[Rows showing where targets appear]
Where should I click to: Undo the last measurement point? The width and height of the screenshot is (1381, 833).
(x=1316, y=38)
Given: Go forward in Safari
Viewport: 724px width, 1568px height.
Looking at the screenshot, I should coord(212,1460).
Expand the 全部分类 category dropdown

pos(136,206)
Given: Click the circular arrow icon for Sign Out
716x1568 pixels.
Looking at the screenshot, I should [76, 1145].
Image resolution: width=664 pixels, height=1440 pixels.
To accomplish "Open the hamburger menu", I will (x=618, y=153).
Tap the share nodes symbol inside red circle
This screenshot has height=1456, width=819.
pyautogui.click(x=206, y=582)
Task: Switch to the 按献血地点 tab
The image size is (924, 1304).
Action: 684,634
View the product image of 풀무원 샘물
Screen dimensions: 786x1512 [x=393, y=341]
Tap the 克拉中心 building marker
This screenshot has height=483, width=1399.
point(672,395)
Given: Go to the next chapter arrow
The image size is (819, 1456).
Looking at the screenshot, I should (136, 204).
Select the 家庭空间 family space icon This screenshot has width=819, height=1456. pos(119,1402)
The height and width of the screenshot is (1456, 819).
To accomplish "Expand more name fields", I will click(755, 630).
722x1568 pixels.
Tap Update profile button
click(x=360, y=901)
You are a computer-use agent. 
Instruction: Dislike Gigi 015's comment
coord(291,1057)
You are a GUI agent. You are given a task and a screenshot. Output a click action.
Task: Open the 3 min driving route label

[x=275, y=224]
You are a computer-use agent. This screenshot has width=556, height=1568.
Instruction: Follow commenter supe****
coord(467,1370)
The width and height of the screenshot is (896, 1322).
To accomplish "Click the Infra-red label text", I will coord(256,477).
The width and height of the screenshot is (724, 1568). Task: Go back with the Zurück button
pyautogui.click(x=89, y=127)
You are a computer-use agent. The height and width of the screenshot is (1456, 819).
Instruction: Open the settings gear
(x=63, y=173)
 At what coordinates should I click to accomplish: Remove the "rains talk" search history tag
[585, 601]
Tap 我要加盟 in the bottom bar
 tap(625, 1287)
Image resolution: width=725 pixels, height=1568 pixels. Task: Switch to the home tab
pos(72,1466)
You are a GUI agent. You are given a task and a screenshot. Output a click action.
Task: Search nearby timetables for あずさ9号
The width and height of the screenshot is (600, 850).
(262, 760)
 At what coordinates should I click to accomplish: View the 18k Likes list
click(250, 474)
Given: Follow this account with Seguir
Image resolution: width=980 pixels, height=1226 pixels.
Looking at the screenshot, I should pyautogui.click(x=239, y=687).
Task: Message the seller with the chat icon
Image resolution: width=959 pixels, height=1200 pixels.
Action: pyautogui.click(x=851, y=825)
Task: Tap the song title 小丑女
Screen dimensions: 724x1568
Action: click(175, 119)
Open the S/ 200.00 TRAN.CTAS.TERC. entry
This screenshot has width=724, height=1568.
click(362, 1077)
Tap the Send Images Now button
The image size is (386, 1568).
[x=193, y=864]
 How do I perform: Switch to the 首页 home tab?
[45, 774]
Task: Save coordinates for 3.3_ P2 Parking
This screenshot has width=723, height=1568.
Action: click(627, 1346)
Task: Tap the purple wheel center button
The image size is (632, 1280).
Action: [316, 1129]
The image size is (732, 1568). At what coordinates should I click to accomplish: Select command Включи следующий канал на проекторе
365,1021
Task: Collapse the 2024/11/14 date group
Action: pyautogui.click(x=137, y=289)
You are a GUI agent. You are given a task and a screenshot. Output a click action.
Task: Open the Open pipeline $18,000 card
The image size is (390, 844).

Aim →
Please write out these records again with each "Instruction" replaced by "Goal" and nothing else changed.

Exercise response →
Where should I click to: Undo the last measurement point? The width and height of the screenshot is (1381, 833).
(x=1316, y=38)
Given: Go forward in Safari
Viewport: 724px width, 1568px height.
Looking at the screenshot, I should coord(212,1460).
Expand the 全部分类 category dropdown

pos(136,206)
Given: Click the circular arrow icon for Sign Out
716x1568 pixels.
Looking at the screenshot, I should [76, 1145].
Image resolution: width=664 pixels, height=1440 pixels.
To accomplish "Open the hamburger menu", I will (x=618, y=153).
Tap the share nodes symbol inside red circle
This screenshot has height=1456, width=819.
pyautogui.click(x=206, y=582)
Task: Switch to the 按献血地点 tab
The image size is (924, 1304).
Action: 684,634
View the product image of 풀무원 샘물
Screen dimensions: 786x1512 [x=393, y=341]
Tap the 克拉中心 building marker
This screenshot has height=483, width=1399.
point(672,395)
Given: Go to the next chapter arrow
The image size is (819, 1456).
Looking at the screenshot, I should (136, 204).
Select the 家庭空间 family space icon This screenshot has width=819, height=1456. pos(119,1402)
The height and width of the screenshot is (1456, 819).
To accomplish "Expand more name fields", I will click(755, 630).
722x1568 pixels.
Tap Update profile button
click(x=360, y=901)
You are a computer-use agent. 
Goal: Dislike Gigi 015's comment
coord(291,1057)
You are a GUI agent. You are given a task and a screenshot. Output a click action.
Task: Open the 3 min driving route label

[x=275, y=224]
You are a computer-use agent. This screenshot has width=556, height=1568.
Goal: Follow commenter supe****
coord(467,1370)
The width and height of the screenshot is (896, 1322).
To accomplish "Click the Infra-red label text", I will coord(256,477).
The width and height of the screenshot is (724, 1568). Task: Go back with the Zurück button
pyautogui.click(x=89, y=127)
You are a computer-use agent. The height and width of the screenshot is (1456, 819).
Goal: Open the settings gear
(x=63, y=173)
 At what coordinates should I click to accomplish: Remove the "rains talk" search history tag
[585, 601]
Tap 我要加盟 in the bottom bar
 tap(625, 1287)
Image resolution: width=725 pixels, height=1568 pixels. Task: Switch to the home tab
pos(72,1466)
You are a GUI agent. You are given a task and a screenshot. Output a click action.
Task: Search nearby timetables for あずさ9号
The width and height of the screenshot is (600, 850).
(262, 760)
 At what coordinates should I click to accomplish: View the 18k Likes list
click(250, 474)
Given: Follow this account with Seguir
Image resolution: width=980 pixels, height=1226 pixels.
Looking at the screenshot, I should pyautogui.click(x=239, y=687).
Task: Message the seller with the chat icon
Image resolution: width=959 pixels, height=1200 pixels.
Action: pyautogui.click(x=851, y=825)
Task: Tap the song title 小丑女
Screen dimensions: 724x1568
Action: click(175, 119)
Open the S/ 200.00 TRAN.CTAS.TERC. entry
This screenshot has width=724, height=1568.
click(362, 1077)
Tap the Send Images Now button
The image size is (386, 1568).
[x=193, y=864]
 How do I perform: Switch to the 首页 home tab?
[45, 774]
Task: Save coordinates for 3.3_ P2 Parking
This screenshot has width=723, height=1568.
Action: click(627, 1346)
Task: Tap the purple wheel center button
The image size is (632, 1280).
Action: [316, 1129]
The image size is (732, 1568). At what coordinates should I click to accomplish: Select command Включи следующий канал на проекторе
365,1021
Task: Collapse the 2024/11/14 date group
Action: pyautogui.click(x=137, y=289)
You are a GUI agent. You are given a task and a screenshot. Output a click action.
Task: Open the Open pipeline $18,000 card
The image size is (390, 844).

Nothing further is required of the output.